Une semaine de cinéma francophone à Berlin
Berlin en décembre, c’est le temps des marchés de Noël – environ 80 pendant toute la période de l’avent, sans compter ceux de quartiers qui ne durent qu’une fin de semaine – et de la Semaine du film français, appellation un peu abusive puisque l’idée originelle était de présenter des films en langue française. La semaine s’appelait d’ailleurs en toute logique la Semaine du film francophone et présentait à ses débuts également des films d’Afrique du nord et sub-saharienne. Depuis quelques années, UniFrance, la représentation institutionnelle de promotion du cinéma français dans le monde, a pris les rennes de la manifestation. L’Afrique a disparu des écrans, la francophonie s’est réduite à ses représentants du nord – Belgique, Canada et Suisse – qui bien souvent sont liés en coproduction avec ce fameux cinéma français et la semaine, de francophone est devenue française ! Mais puisqu’il existe toujours quelques films non-français dans la programmation, nous continuerons à l’appeler francophone…
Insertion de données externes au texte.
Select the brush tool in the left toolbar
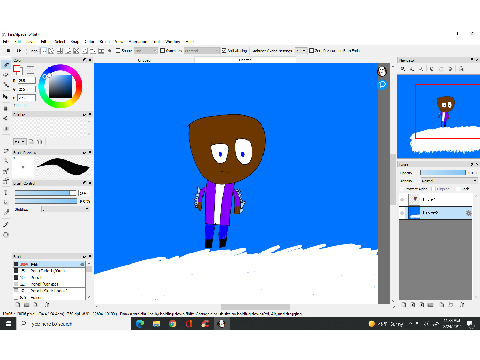The width and height of the screenshot is (480, 360). tap(6, 65)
L’importance du marché allemand pour le cinéma français
La programmation de ces dernières années reflète bien ce tournant dans l’esprit de cette manifestation : de festival ouvert sur des cinémas ayant une langue en commun, elle est devenue une semaine de promotion de films français ayant un distributeur en Allemagne, l’idée étant de présenter un maximum de Premières (9 pour cette édition) pour lancer les films avant leur sortie officielle. Il faut dire que le marché allemand a une certaine importance pour l’industrie française du film : en moyenne 50 films français par an sortent en Allemagne pour une part de marché oscillant entre 3,2% et 11,1%. L’année 2012 a été la plus rentable avec 15 millions de spectateurs allemands et, depuis, la fréquentation a suivi une courbe en dents de scie avec pour 2016, à date, seulement 2,9 millions de spectateurs. Au regard de ces chiffres, on peut comprendre que la priorité d’UniFrance n’est pas de présenter une large palette du cinéma français mais de promouvoir ceux qui amèneront en 2017 des spectateurs dans les salles.
Pas de panique, il y a aussi des films pour les spectateurs hors sentiers battus !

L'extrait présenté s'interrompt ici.